Qu’il est tendre, ce jeune bec ! Ce n’est encore que de la chair commençant juste à durcir, et qu’elle est costaude, cette coquille, sous les coups maladroits ! Elle finit à force par se fendiller, s’ouvrir et laisser le passage, mais le travail a duré si longtemps que Luc s’endort, épuisé, sans avoir trouvé en lui assez de force pour enjamber les débris de son œuf.

Quand il se réveille, affamé, affaibli, il prend peur au spectacle qui l’entoure : de la solitude, bien sûr, encore, toujours et partout, enfin, jusqu’ou ses yeux éblouis par cette méchante lumière peuvent discerner, et un vrai champ de bataille d’œufs vides aux coquilles coupantes et dressées . Il se met à pépier sans discontinuer des appels à l’aide enroués et un peu faiblards mais efficaces puisque sa mère rapplique. Elle le dévisage d’un air peu amène et marmonne pour elle même :

« Vé ! Qu’est-ce qu’il fout là, lui ? Il est rien moche . De qui il peut bien tenir, cet avorton de jardin ? »
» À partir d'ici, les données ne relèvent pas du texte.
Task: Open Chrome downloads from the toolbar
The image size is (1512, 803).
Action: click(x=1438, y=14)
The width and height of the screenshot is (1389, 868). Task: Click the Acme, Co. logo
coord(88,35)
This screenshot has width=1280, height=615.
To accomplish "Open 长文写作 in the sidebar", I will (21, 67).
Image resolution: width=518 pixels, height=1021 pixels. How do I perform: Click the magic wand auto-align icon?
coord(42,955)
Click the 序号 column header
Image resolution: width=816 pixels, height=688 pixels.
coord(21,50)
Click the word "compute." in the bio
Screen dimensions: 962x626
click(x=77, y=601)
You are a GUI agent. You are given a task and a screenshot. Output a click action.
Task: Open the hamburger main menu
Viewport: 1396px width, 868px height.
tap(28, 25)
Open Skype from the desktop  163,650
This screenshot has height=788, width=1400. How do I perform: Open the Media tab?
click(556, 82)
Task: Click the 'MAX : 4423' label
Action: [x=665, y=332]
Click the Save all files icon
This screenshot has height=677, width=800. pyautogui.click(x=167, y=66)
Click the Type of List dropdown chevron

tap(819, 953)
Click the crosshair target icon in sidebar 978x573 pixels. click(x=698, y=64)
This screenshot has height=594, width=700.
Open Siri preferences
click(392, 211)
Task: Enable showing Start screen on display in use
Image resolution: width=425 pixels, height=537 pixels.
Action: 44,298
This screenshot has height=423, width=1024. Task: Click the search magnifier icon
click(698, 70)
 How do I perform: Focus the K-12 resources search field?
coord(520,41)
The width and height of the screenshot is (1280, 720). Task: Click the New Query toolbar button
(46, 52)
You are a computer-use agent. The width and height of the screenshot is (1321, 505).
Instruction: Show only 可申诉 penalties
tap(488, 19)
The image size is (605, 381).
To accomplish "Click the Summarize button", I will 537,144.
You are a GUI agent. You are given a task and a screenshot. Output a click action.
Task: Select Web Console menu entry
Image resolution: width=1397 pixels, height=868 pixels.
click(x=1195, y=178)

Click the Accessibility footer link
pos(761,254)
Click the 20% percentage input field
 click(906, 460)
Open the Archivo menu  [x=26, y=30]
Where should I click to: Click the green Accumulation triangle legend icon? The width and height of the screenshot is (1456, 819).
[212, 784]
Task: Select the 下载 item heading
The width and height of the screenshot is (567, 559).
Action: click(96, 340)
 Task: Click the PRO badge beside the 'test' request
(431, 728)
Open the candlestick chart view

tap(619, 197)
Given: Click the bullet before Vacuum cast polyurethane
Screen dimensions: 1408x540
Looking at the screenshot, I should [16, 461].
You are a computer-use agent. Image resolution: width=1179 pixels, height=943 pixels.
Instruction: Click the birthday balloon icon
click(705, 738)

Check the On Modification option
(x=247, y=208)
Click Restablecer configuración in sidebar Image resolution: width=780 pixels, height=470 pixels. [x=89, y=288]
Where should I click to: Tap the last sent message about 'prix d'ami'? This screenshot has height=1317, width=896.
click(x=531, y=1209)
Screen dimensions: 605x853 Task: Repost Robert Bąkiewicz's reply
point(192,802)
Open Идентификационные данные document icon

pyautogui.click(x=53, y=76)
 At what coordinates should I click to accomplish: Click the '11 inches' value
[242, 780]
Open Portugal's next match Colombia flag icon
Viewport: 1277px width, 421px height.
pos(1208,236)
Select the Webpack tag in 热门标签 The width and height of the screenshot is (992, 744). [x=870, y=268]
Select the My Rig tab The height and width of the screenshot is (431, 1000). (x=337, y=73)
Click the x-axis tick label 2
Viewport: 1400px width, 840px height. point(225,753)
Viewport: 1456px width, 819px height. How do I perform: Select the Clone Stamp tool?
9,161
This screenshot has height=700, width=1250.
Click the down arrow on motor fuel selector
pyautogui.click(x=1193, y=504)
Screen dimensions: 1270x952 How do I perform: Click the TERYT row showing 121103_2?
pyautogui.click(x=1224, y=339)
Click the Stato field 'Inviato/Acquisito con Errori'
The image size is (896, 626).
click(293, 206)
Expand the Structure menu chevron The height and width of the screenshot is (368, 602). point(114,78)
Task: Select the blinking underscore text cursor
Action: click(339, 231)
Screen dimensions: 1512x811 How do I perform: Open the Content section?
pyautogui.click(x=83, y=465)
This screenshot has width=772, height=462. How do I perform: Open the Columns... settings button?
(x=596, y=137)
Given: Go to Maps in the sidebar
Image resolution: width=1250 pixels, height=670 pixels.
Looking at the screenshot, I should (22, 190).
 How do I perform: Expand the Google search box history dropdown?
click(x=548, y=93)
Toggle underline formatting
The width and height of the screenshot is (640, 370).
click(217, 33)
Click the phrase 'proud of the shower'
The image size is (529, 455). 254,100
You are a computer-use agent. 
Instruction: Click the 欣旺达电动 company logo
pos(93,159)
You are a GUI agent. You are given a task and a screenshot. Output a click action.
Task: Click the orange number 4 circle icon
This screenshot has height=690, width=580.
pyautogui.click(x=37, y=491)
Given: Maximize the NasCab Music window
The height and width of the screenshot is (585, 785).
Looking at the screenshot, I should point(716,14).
Et plus fort, en se forçant à sourire :

« Ha, tu tombes mal, toi ! J’ai écopé d’une bande : que des voyous ! Bonjour la nouvelle génération ! Si j’avais fait à ma mère la moitié du quart de ce qu’ils me font subir, je crois bien qu’elle m’aurait picoré les yeux ! En plus, j’ai un problème de hiérarchie avec une cane, je lui ai fait piquer un galop mais c’est une vicieuse, il faut que j’y retourne. Toi, tu me suis, et tu te tiens à carreaux ! »

Luc était abasourdi par ce discours . Il balbutia :

« Mmais… t’es ma mère ! Je viens de naître là juste à l’instant… D’accord, je présente pas bien avec mon duvet encore tout collé par des restes de jaune, mais j’y suis pour rien : c’est toi qui aurait du me le lisser… C’est Dreamland, ici ? ! Personne ne m’aide, personne ne m’aime, le destin me refile une mère hystérique et j’ai la dalle ! Just call me « pauvre poussin solitaire… »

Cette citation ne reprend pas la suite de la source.